I can’t quite believe that I have yet to write a post here about fitspiration, given the ire that it provokes in me. And there you have it, right off the bat, my bias: I find fitspiration to be incredibly problematic – this will be controversial, but I often wonder if it could be more dangerous than thinspiration, in its subtleness. Fitspiration posts closely resemble what we are asked to do with our bodies every single day: eat “clean,” work out in a gym, put mind over matter, be productive, and succeed. Unlike thinspiration, these messages target a wide demographic of people with and without eating disorders; they carry neoliberal undertones (ok, probably overtones).
I’m not the only one interested in unpacking the issues with fitspiration. Indeed, I’m far from the first to call out these problematic messages (I especially like this article!). Researchers, too, have become interested in the fitspiration movement. In a recent article, Tiggemann & Zaccardo (2015) explore women’s reactions to fitspiration imagery from Instagram. They looked at the impact of these images on women’s mood, body satisfaction, and self esteem. While I am also interested in how these images themselves replicate dominant social narratives of bodily control, this study offers us a glimpse into at least how these images are received by their audience. Lucky for me, the results give me a little data-driven fuel to my ire.
I suppose I have taken for granted that you know what I mean when I say “fitspiraton,” but perhaps I shouldn’t. As Tiggeman & Zaccardo describe, the term fitspiration is a blend of “fitness” and “inspiration.” It refers to images that are intended to motivate people to exercise and “be fit,” often through clean eating and particular types of exercise; I’ve often seen fitspiration posts focus on running and cross fit, though they surely exist for other types of activities as well. These images are more or less explicit in their fitspiration-ness. Sometimes they include captions that refer to how you should not let pain get in the way of your bodily achievements, that there are no excuses for “laziness,” or other messages on that theme. I’m avoiding replicating the exact quotes here because I do not wish to add any fuel to their fire, even in my critique.

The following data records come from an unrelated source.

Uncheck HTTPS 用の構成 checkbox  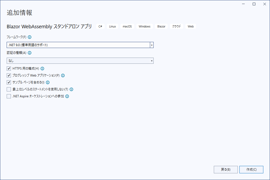[x=9, y=69]
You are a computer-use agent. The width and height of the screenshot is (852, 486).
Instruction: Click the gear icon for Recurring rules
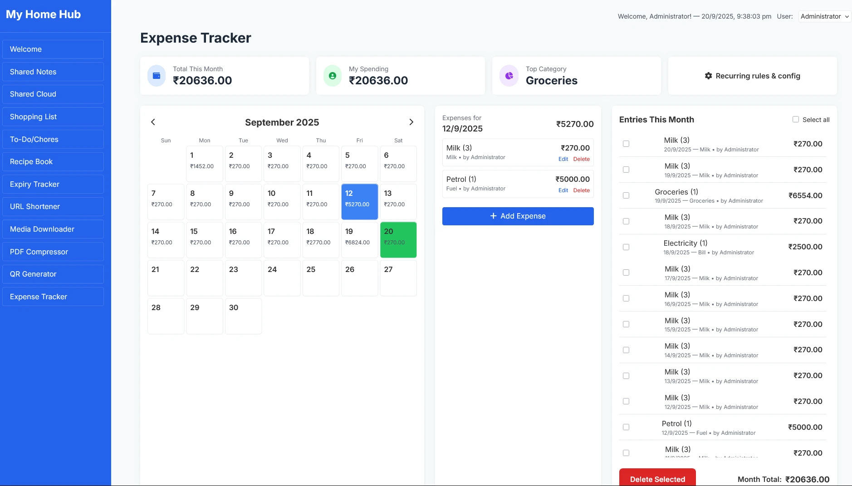(708, 76)
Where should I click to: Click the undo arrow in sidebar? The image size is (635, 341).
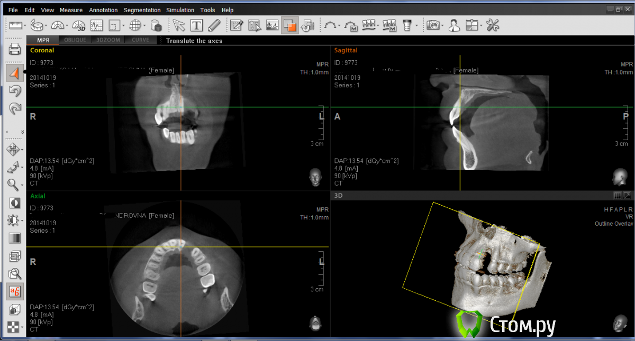(x=15, y=91)
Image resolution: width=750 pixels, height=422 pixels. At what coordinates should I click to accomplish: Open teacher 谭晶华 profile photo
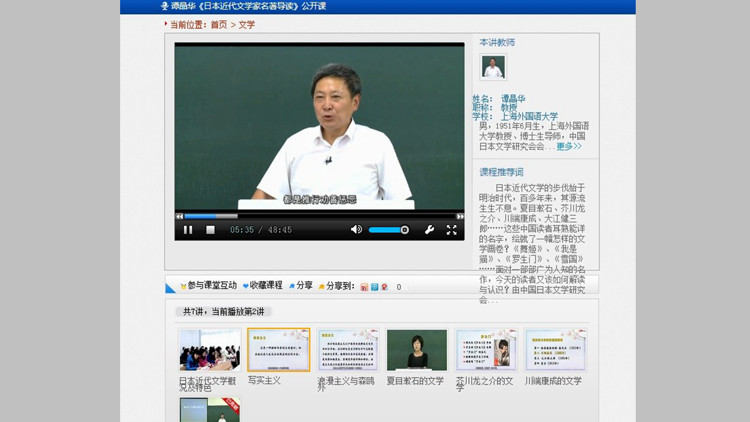pyautogui.click(x=493, y=67)
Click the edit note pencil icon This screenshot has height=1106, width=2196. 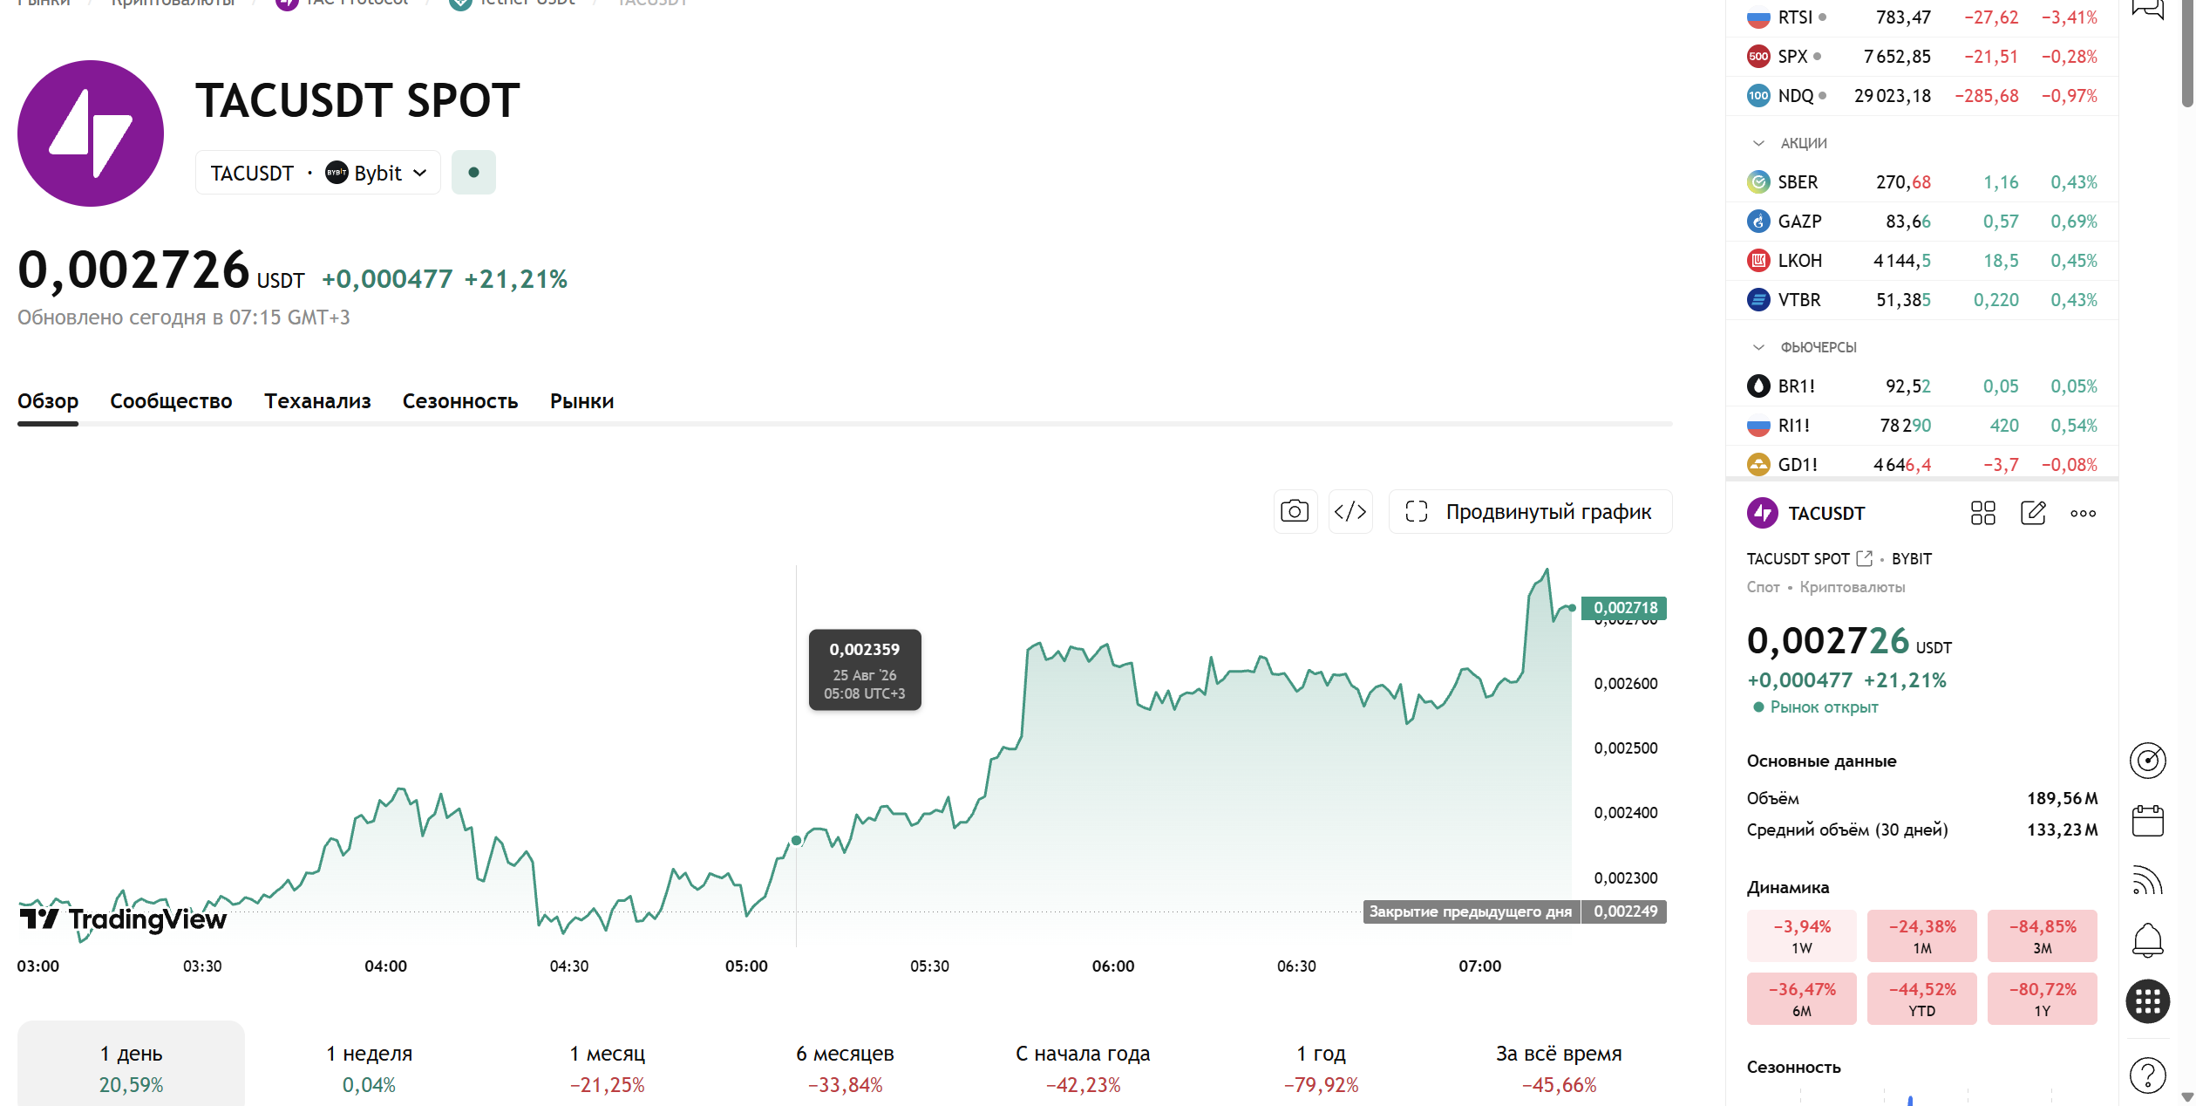(x=2033, y=513)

Socially, these messages have been relatively well received; they appear to have cropped up primarily as a response to the widespread critique of thinspiration. Thinspiration images, as the authors note, are images that are more explicitly tied to eating disorders: they often refer to specifically eating disordered behaviours including calorie restriction and tend to be present on pro-anorexia/pro-bulimia websites (see also Borzekowski et al., 2010 and Ghaznavi & Taylor, 2015).
Unlike thinspiration, the bodies in fitspiration images tend to be thin, yes, but also muscular and toned. Tiggeman & Zaccardo highlight a number of problems with the prevalence of a particular type of body in these images, including:
- The perpetuation of the idea that there is a single type of “healthy body”
- The emphasis placed on appearance as the main (often only) motivator for engaging in exercise and/or “healthy eating”
- How bodies are (often explicitly) objectified in these images
To these, I might add that bodies in fitspiration images are not terribly diverse in terms of race, ethnicity, and abilities. Further, even if the images contain bodies that are not as toned, the message that all that stands in the way of your perfect life is your lack of willpower is pervasive; further, the lack of consideration for barriers to “healthy lifestyles” (including socio-economic and cultural constraints) is notable.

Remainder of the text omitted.